Please restate, word for word, the lines below that begin at the one with "[Magdalena Suchanek] (18, 2174)" and end at the one with "[Elitarna karta LOT". Leave out all other lines.

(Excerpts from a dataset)
---+---

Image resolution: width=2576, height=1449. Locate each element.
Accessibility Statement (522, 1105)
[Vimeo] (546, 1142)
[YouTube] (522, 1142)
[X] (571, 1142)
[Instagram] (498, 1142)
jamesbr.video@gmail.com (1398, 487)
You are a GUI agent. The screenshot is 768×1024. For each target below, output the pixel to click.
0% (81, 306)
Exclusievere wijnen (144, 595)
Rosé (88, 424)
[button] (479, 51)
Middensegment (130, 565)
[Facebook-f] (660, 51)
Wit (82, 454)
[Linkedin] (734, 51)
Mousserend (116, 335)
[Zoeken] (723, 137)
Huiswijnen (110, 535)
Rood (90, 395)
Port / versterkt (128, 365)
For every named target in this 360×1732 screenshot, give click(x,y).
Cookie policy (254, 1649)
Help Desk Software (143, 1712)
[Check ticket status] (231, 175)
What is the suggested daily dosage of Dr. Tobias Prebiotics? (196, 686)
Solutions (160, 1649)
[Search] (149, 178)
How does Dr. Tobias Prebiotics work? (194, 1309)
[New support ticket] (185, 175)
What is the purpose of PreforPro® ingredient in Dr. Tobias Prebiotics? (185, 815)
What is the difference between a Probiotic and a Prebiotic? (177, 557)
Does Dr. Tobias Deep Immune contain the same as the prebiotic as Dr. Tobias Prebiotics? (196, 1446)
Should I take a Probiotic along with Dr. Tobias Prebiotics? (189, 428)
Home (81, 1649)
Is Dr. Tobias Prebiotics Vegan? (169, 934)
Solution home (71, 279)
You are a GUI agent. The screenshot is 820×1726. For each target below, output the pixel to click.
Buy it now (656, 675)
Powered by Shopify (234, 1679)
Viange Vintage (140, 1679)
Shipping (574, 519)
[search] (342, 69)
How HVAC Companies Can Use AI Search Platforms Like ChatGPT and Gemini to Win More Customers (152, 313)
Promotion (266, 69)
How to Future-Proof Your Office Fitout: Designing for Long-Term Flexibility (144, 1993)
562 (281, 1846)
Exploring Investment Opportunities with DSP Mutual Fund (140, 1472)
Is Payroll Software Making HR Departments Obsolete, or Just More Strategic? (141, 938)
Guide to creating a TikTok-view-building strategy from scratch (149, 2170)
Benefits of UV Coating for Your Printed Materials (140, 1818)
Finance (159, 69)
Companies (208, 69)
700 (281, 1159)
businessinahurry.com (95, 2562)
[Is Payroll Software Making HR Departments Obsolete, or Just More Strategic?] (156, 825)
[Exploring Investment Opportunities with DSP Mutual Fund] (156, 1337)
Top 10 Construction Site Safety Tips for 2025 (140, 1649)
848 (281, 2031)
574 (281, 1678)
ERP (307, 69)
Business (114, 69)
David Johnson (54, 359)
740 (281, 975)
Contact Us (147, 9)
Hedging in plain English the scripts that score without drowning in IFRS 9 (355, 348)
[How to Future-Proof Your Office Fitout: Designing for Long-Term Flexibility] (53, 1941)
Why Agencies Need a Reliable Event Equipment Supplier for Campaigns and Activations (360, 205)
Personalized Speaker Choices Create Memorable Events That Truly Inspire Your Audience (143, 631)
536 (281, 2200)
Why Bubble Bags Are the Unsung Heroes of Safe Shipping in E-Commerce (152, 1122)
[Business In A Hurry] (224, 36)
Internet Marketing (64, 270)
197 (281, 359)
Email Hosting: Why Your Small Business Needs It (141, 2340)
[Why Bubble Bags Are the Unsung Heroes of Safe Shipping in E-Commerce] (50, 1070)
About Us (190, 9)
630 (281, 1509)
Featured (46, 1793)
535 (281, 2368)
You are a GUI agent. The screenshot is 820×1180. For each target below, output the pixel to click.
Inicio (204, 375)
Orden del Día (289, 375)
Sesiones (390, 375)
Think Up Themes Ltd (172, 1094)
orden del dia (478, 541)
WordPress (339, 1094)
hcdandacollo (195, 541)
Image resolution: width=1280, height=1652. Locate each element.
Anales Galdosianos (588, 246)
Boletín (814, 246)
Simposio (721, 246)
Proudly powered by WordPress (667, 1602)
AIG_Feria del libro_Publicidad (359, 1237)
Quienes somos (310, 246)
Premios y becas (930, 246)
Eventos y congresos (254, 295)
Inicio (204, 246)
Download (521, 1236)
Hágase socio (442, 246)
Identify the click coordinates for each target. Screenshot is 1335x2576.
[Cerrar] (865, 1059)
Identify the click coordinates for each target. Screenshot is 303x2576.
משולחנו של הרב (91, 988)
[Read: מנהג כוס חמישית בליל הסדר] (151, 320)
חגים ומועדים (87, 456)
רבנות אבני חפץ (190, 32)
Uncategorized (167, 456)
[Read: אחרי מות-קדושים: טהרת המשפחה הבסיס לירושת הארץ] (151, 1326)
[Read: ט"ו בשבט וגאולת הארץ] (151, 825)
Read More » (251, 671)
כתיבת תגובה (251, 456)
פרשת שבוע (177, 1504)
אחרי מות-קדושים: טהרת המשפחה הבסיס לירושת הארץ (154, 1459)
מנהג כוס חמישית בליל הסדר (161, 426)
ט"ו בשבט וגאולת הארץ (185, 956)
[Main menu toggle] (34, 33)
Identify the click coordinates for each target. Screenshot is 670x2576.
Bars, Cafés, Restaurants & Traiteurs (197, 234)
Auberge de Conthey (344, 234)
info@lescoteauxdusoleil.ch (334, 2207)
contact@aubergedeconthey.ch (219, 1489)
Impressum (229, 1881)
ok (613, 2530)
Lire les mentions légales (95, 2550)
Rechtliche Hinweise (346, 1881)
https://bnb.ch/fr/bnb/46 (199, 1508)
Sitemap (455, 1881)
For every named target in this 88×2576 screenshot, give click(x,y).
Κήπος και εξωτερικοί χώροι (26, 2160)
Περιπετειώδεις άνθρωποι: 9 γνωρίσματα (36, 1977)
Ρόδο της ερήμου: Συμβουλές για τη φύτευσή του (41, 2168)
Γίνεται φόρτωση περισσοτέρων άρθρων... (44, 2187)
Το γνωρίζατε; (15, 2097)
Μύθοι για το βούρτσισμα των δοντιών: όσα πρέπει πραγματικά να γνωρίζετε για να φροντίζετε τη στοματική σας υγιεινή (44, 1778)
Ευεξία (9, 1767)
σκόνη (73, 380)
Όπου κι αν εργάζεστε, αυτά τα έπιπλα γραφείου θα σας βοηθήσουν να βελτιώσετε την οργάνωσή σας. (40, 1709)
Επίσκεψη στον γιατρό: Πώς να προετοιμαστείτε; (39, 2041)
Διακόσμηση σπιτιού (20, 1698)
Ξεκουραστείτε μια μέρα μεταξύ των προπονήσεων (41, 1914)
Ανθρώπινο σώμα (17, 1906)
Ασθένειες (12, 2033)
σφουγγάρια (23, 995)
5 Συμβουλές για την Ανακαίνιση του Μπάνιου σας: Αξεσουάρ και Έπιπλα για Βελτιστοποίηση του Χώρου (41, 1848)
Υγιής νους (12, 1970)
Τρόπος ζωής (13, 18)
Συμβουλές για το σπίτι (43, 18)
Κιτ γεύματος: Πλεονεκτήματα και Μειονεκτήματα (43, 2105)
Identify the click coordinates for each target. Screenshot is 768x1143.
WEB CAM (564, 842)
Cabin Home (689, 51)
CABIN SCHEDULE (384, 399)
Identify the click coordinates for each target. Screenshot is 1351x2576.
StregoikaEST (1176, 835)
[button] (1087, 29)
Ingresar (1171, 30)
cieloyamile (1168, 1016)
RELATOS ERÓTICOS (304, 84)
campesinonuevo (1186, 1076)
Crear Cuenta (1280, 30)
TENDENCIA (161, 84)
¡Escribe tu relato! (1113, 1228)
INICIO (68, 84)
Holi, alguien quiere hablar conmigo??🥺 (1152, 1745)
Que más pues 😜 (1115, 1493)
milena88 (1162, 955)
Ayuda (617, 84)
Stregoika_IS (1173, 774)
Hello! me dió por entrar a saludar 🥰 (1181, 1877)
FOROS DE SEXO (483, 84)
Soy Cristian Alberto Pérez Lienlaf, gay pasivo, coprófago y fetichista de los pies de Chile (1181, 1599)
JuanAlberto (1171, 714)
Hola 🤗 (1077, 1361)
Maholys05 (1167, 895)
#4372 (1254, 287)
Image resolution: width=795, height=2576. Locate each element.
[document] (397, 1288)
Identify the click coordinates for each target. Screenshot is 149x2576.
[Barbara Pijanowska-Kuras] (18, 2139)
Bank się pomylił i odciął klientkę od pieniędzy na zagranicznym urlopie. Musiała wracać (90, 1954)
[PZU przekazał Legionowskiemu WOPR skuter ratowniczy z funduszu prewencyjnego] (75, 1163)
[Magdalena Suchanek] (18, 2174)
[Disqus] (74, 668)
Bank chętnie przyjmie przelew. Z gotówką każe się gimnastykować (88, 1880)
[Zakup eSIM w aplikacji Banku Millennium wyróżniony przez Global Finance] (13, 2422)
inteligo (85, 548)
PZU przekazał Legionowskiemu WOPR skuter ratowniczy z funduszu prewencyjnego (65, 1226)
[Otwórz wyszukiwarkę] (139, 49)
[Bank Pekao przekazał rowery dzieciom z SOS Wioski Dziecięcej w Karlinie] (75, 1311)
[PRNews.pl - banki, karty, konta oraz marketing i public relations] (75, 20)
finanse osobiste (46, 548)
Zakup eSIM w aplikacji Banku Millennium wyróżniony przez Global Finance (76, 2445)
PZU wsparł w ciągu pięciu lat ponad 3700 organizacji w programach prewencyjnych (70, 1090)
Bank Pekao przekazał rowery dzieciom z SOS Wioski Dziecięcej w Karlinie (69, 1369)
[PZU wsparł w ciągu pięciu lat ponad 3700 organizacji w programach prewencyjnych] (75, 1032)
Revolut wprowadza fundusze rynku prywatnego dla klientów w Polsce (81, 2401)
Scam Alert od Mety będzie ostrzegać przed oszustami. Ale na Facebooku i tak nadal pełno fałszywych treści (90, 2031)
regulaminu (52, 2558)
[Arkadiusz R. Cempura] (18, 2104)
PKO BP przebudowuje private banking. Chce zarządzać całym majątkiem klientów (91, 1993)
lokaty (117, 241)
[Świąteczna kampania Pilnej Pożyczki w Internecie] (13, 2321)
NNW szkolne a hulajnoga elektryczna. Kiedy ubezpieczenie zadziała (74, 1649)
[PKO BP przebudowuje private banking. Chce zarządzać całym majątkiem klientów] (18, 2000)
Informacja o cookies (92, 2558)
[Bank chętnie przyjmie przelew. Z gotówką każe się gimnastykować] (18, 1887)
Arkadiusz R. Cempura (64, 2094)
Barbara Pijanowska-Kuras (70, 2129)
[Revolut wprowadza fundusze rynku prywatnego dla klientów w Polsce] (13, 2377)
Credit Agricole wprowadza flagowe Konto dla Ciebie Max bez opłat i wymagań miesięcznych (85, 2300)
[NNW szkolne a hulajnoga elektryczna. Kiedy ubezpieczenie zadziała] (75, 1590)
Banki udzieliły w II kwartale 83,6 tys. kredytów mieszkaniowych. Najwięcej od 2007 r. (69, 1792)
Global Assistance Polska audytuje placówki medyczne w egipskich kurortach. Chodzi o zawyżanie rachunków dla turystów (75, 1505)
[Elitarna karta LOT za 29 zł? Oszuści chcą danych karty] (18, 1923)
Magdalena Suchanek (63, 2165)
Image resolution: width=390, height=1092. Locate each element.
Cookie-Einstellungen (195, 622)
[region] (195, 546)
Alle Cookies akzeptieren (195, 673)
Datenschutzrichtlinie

---+---

## SOLUTION
[Magdalena Suchanek] (18, 2174)
[Disqus] (74, 668)
Bank chętnie przyjmie przelew. Z gotówką każe się gimnastykować (88, 1880)
[Zakup eSIM w aplikacji Banku Millennium wyróżniony przez Global Finance] (13, 2422)
inteligo (85, 548)
PZU przekazał Legionowskiemu WOPR skuter ratowniczy z funduszu prewencyjnego (65, 1226)
[Otwórz wyszukiwarkę] (139, 49)
[Bank Pekao przekazał rowery dzieciom z SOS Wioski Dziecięcej w Karlinie] (75, 1311)
[PRNews.pl - banki, karty, konta oraz marketing i public relations] (75, 20)
finanse osobiste (46, 548)
Zakup eSIM w aplikacji Banku Millennium wyróżniony przez Global Finance (76, 2445)
PZU wsparł w ciągu pięciu lat ponad 3700 organizacji w programach prewencyjnych (70, 1090)
Bank Pekao przekazał rowery dzieciom z SOS Wioski Dziecięcej w Karlinie (69, 1369)
[PZU wsparł w ciągu pięciu lat ponad 3700 organizacji w programach prewencyjnych] (75, 1032)
Revolut wprowadza fundusze rynku prywatnego dla klientów w Polsce (81, 2401)
Scam Alert od Mety będzie ostrzegać przed oszustami. Ale na Facebooku i tak nadal pełno fałszywych treści (90, 2031)
regulaminu (52, 2558)
[Arkadiusz R. Cempura] (18, 2104)
PKO BP przebudowuje private banking. Chce zarządzać całym majątkiem klientów (91, 1993)
lokaty (117, 241)
[Świąteczna kampania Pilnej Pożyczki w Internecie] (13, 2321)
NNW szkolne a hulajnoga elektryczna. Kiedy ubezpieczenie zadziała (74, 1649)
[PKO BP przebudowuje private banking. Chce zarządzać całym majątkiem klientów] (18, 2000)
Informacja o cookies (92, 2558)
[Bank chętnie przyjmie przelew. Z gotówką każe się gimnastykować] (18, 1887)
Arkadiusz R. Cempura (64, 2094)
Barbara Pijanowska-Kuras (70, 2129)
[Revolut wprowadza fundusze rynku prywatnego dla klientów w Polsce] (13, 2377)
Credit Agricole wprowadza flagowe Konto dla Ciebie Max bez opłat i wymagań miesięcznych (85, 2300)
[NNW szkolne a hulajnoga elektryczna. Kiedy ubezpieczenie zadziała] (75, 1590)
Banki udzieliły w II kwartale 83,6 tys. kredytów mieszkaniowych. Najwięcej od 2007 r. (69, 1792)
Global Assistance Polska audytuje placówki medyczne w egipskich kurortach. Chodzi o zawyżanie rachunków dla turystów (75, 1505)
[Elitarna karta LOT za 29 zł? Oszuści chcą danych karty] (18, 1923)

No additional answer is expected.